Kehadiran UU ITE dinilai telah membelenggu kebebasan pers, dan memperparah iklim kebebasan pers di Indonesia.
Institut Bisnis Nusantara mengadakan seminar daring yang bertajuk “Benarkah UU ITE Hambat Kebebasan Pers?”, Rabu (27/10/2021). Diskusi tersebut menghadirkan Irwan Setyawan, mantan redaktur Jawa Pos yang sudah malang melintang di berbagai media, baik koran maupun televisi.
Dalam webinar Hukum dan Etika Penyiaran itu, Irwan memaparkan bahwa setidaknya terdapat 4 pasal yang berpotensi, atau bahkan sudah menghambat kebebasn berekspresi. Diantaranya adalah pasal 26 ayat 3, 27 ayat 3, 45 ayat 3 dan pasal 40 ayat 2b.
Misal pada pasal 26 ayat 3 UU ITE yang berbunyi “Setiap penyelenggara sistem elektronik wajib menghapus informasi elektronik dan atau dokumen elektronik yang tidak relevan yang berada di bawah kendalinya atas permintaan orang bersangkutan berdasarkan penetapan pengadilan.”

**MATERI YANG DITAMPILKAN:**

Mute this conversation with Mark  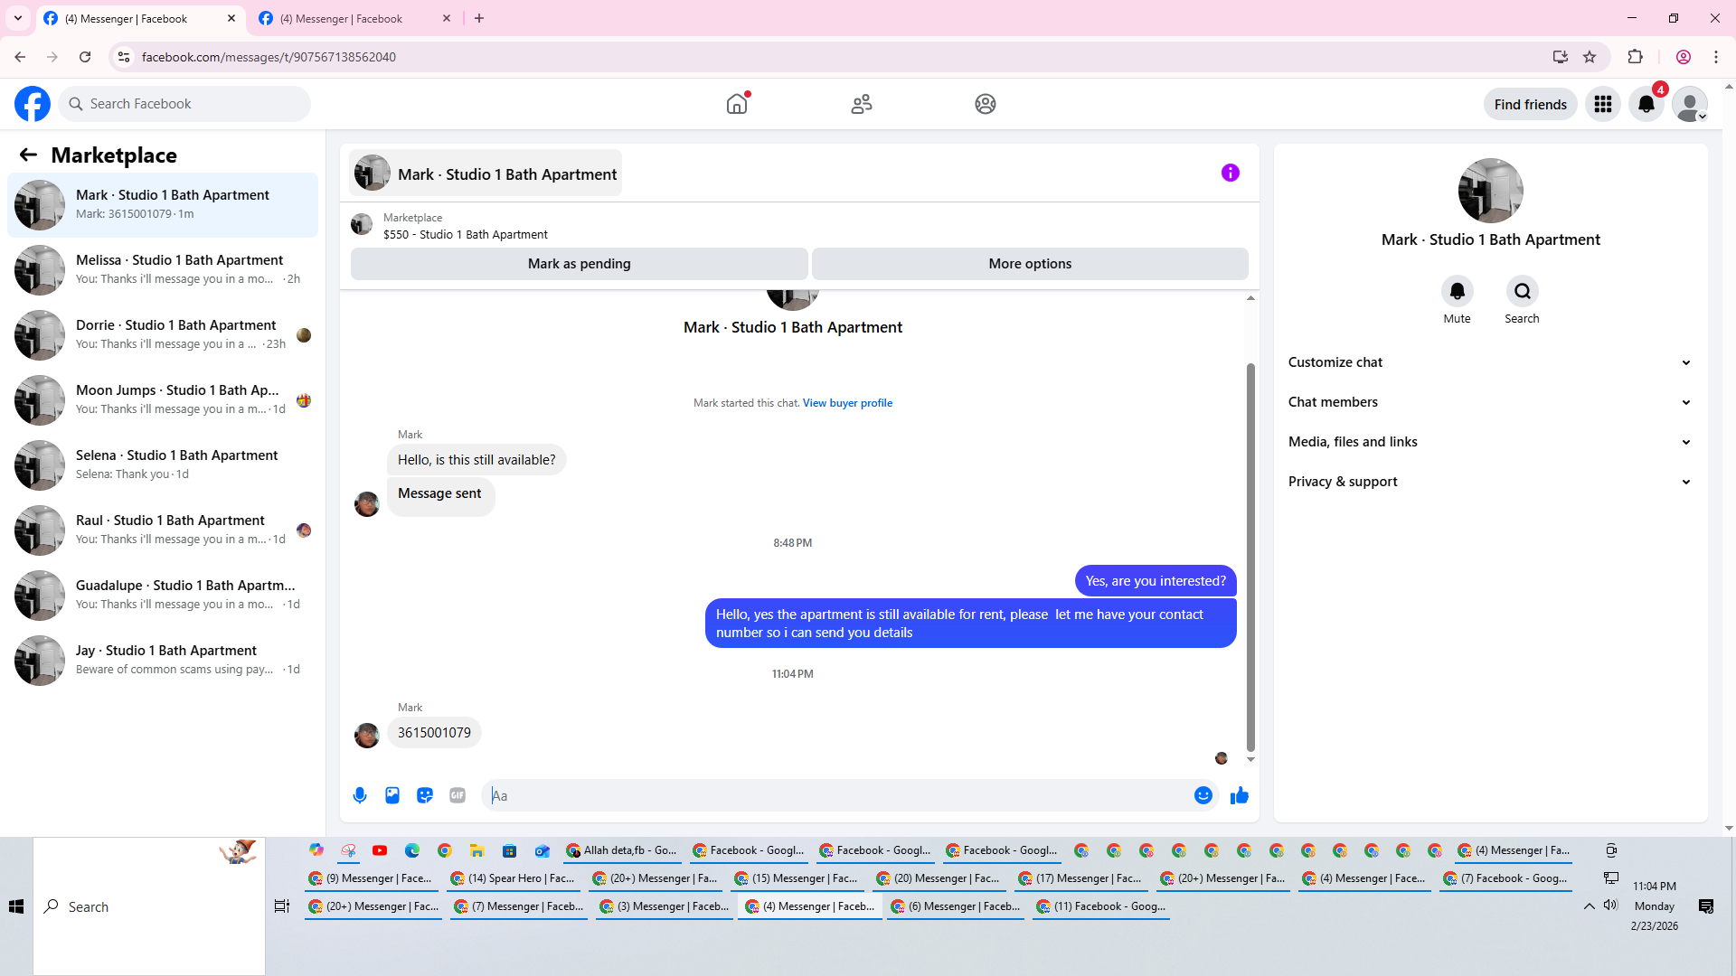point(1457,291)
...
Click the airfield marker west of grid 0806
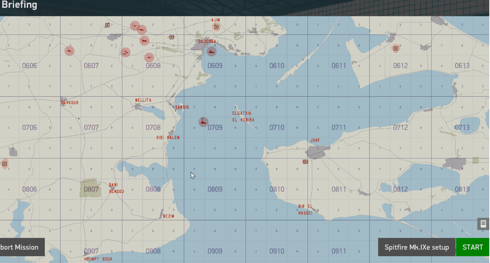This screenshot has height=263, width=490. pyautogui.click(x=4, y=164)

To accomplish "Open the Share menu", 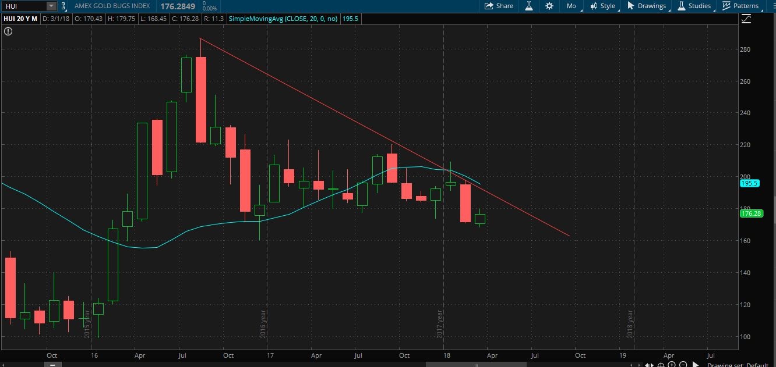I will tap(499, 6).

**SOAL YANG DIBERIKAN:**
Lanjutkan artikel tentang UU ITE dan kebebasan pers setelah kalimat terakhir yang ditampilkan. Baris-baris di atas merupakan bahan tersendiri yang terpisah dari artikel tentang UU ITE dan kebebasan pers.

**JAWABAN LATIHAN:**
Irwan Setyawan mempermasalahkan perihal bagian “informasi tidak relevan”, baginya kata tersebut sangat ambigu dan tidak jelas rumusannya. UU tersebut berpotensi digunakan sebagai dasar penghapusan informasi tanpa harus sengketa pers atau mekanisme UU Pers.
“Bisa juga digunakan sebagai tameng bagi berita dugaan tindak pidana oleh pejabat publik, karena belum dianggap bersalah,” ujarnya.
Selanjutnya, pasal yang juga problematik adalah pasal 27 ayat 3 yang berisi tentang penghinaan dan pencemaran nama baik dalam media elektronik. Jika sebelum UU ITE sudah ada pasal mengenai pencemaran nama baik, namun dengan adanya UU ITE semakin mempermudah penjeratan terhadap wartawan.
“Sebelum ada UU ITE pun wartawan sudah sering terancam penjeratan, sekarang dengan adanya UU ITE hal tersebut menjadi semakin mudah,” ucapnya.
Undang-undang tersebut juga berpotensi mengalami ketegangan dengan UU Pers, misal di pasal 26 ayat 3 tentang penghapusan informasi elektronik menjadi bertentangan dengan UU Pers tentang keterbukaan informasi publik.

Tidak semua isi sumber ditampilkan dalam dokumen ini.